> **Problem requirements**:
Please answer these questions using the film review below.
1. Which actor plays the pathologist John McBride?
2. Which two Ari Aster films does the review say the composition evokes?
3. Who plays Charlotte, the elder's older child?

> **Excerpt provided**:
- Opening Delimiter -

Wednesday, April 24, 2024

British director and writer Sean Ellis reimagines in “The Cursed” the 18th century Beast of Gévaudan, a creature that popularized lycanthropy. French landowners, the “elders,” conspire and commit atrocities with the blessing of the church to preserve the status quo of 1882, plagues everyone with bad dreams and infect some with an ancient evil. Pathologist John McBride (Boyd Holbrook) investigates to seek a resolution to his own past loss and failure.

Ellis’ folk horror captures the atrocity that sets the stage for more supernatural events, and his use of class heightens the tension. Perhaps Brexit-inspired, the backdrop of the film’s evil is greed and xenophobia against a group who belong to the land as much as the landowners and their tenants, and even though the elders are responsible, the disenfranchised tenants, women of all classes and children are the first to experience the boomerang effect of the elites’ actions. Once infected by the evil, the lower class will bring that affliction to the elders’ doorstep. There’s an implicit idea of a plague and contagion.

Ellis does not rely on traditional werewolf imagery, but draws on a wealth of horror cinema to create his vision. The composition evokes Ari Aster’s “Hereditary” (2018) and “Midsommar” (2019) in knowing when to show everything and when to hold the action at the edge of the frame. Ellis’ tasteful judgment separates his film from being exploitive or descending into torture porn. The body horror of the contagion is the love child of David Cronenberg and John Carpenter with a dash of “Alien: Resurrection” (1997), and “The Cursed” overall is an exciting mix of sci-fi meets costume period piece. The movie’s mythology borrows the Biblical elements of “Dracula 2000” (2000) and references Sam Raimi’s “The Evil Dead” (1981) and “Drag Me to Hell” (2009) without the camp or pulp.

The film’s first act is unique for focusing on the have-nots knowing more than the elite. The uppers ignore and silence them to their own peril. At the onset, a viewer could believe that an elder’s older child, Charlotte (Amelia Crouch), will be the protagonist, but Ellis falls into the trope of the supernatural detective story by allowing the pathologist, a Van Helsing type, to dominate the narrative once he arrives at the manor.

Ultimately Holbrook’s pathologist becomes a figure on which progressive male viewers can project fantasies of themselves as having the courage to speak truth and challenge power structures when the average person, regardless of gender, may see the elders as aspirational or remain silent out of fear. McBride suffers no repercussions for his outspokenness, though the film teases it. In the end, Ellis abandons the higher calling of using a monster to explore socioeconomic issues. He plays it safe and becomes invested in resolving McBride’s trauma, which reduces the village’s suffering to a plot point. The centering of the pathologist in the narrative has the same unintentional effect as the elders by silencing the voices of the masses. It becomes regressive horror.

- Closing Delimiter -

> **Recorded data**:
- Opening Delimiter -

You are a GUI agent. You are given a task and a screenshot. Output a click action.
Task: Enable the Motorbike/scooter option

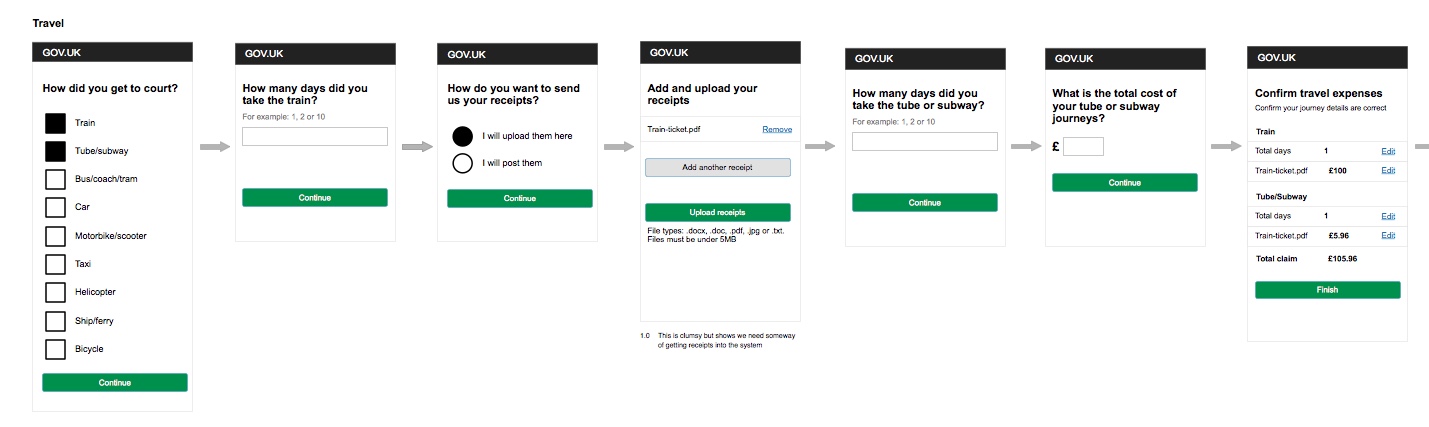click(x=55, y=237)
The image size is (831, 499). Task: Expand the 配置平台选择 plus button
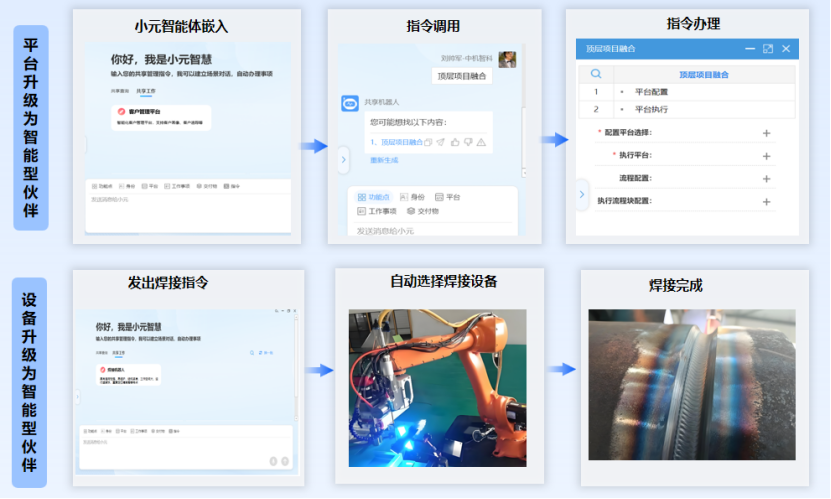click(x=767, y=133)
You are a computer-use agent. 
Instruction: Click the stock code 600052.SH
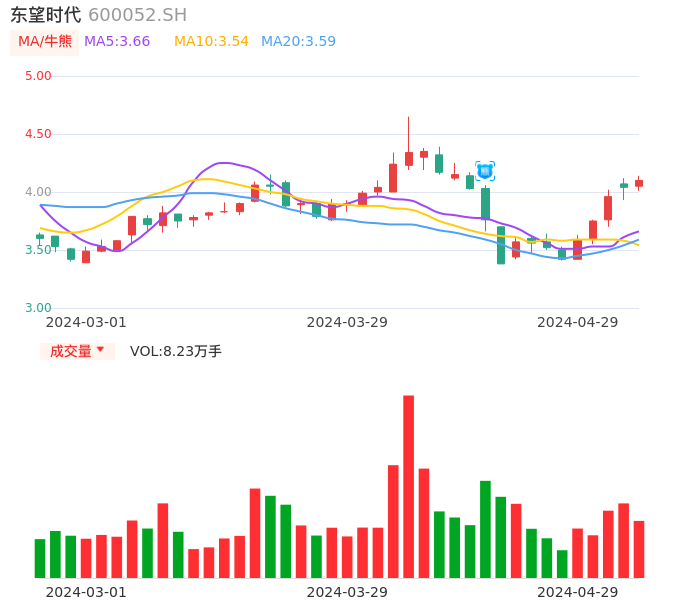pos(137,15)
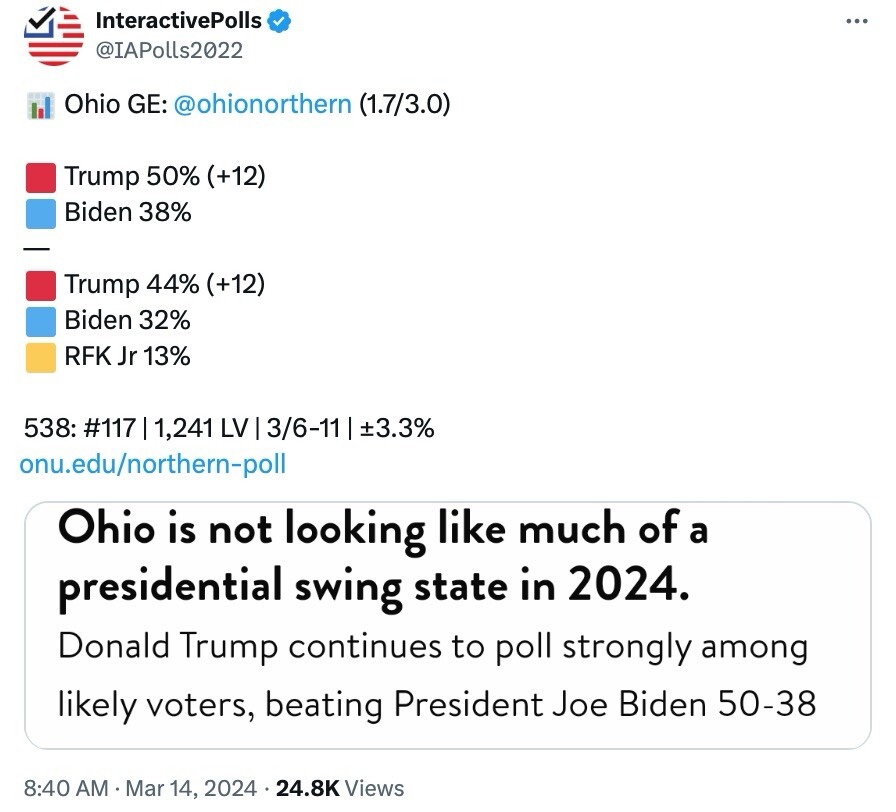Image resolution: width=896 pixels, height=812 pixels.
Task: Click the bar chart emoji icon
Action: pyautogui.click(x=41, y=106)

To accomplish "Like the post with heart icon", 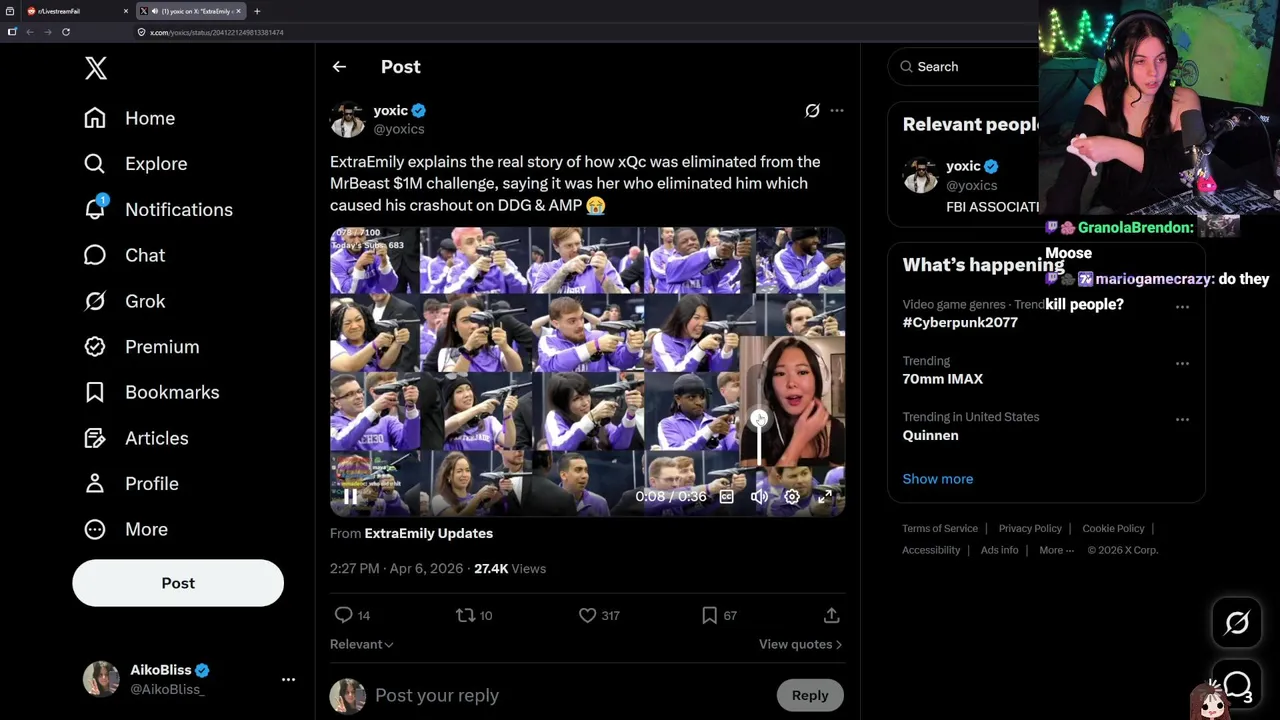I will (588, 615).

- Closing Delimiter -

> **Output for this task**:
1. Boyd Holbrook
2. "Hereditary" (2018) and "Midsommar" (2019)
3. Amelia Crouch